**Do this:**
Write out the data word for word, from the line containing "You are a computer-use" through the end of the data. Leave the pictures out.

**Dataset records:**
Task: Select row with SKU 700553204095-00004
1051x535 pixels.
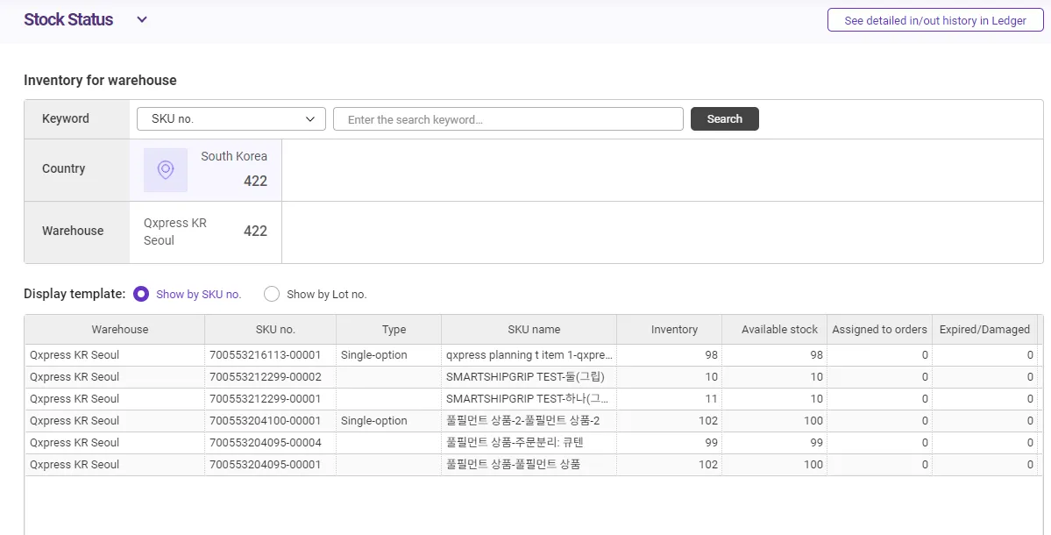Action: tap(265, 443)
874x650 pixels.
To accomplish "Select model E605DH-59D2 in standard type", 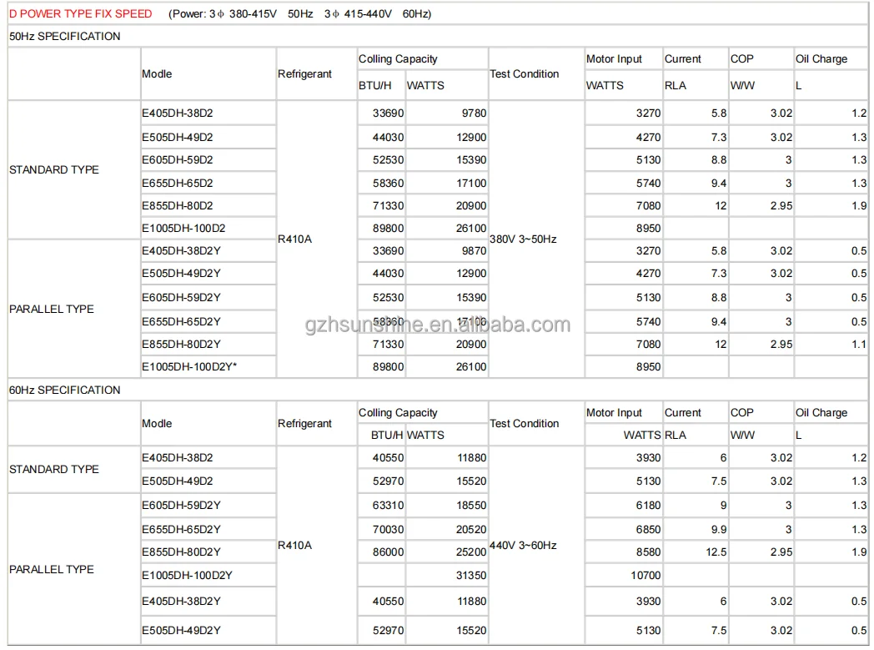I will point(178,160).

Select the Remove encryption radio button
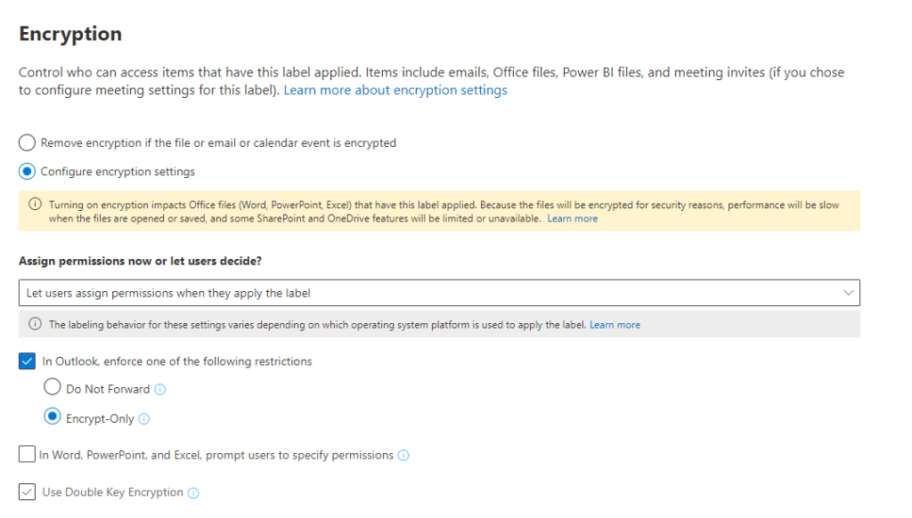pos(28,143)
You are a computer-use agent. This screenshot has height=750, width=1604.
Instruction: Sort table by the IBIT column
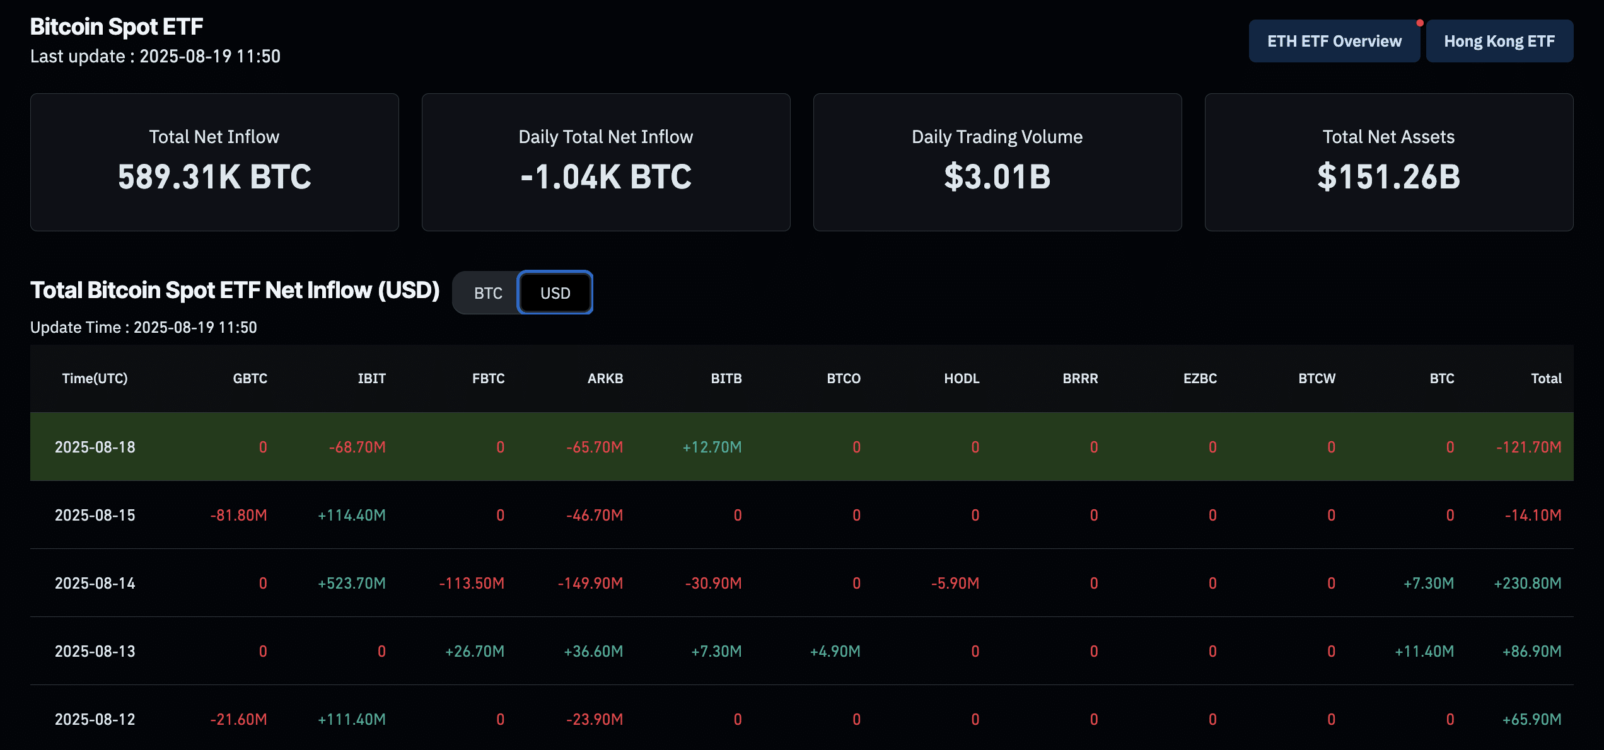click(x=373, y=378)
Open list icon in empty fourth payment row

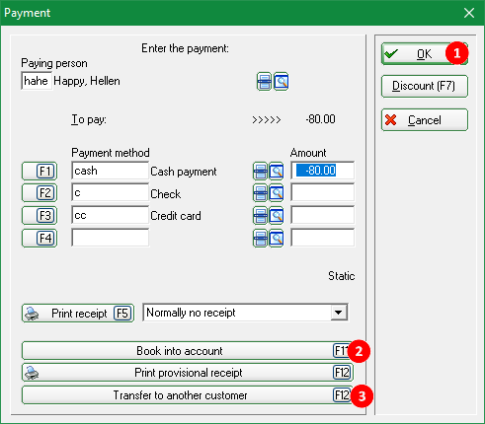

**Exercise result:**
You are a computer-use agent. This screenshot has height=750, width=1604.
Instruction: Sort table by the IBIT column
click(x=373, y=378)
Open list icon in empty fourth payment row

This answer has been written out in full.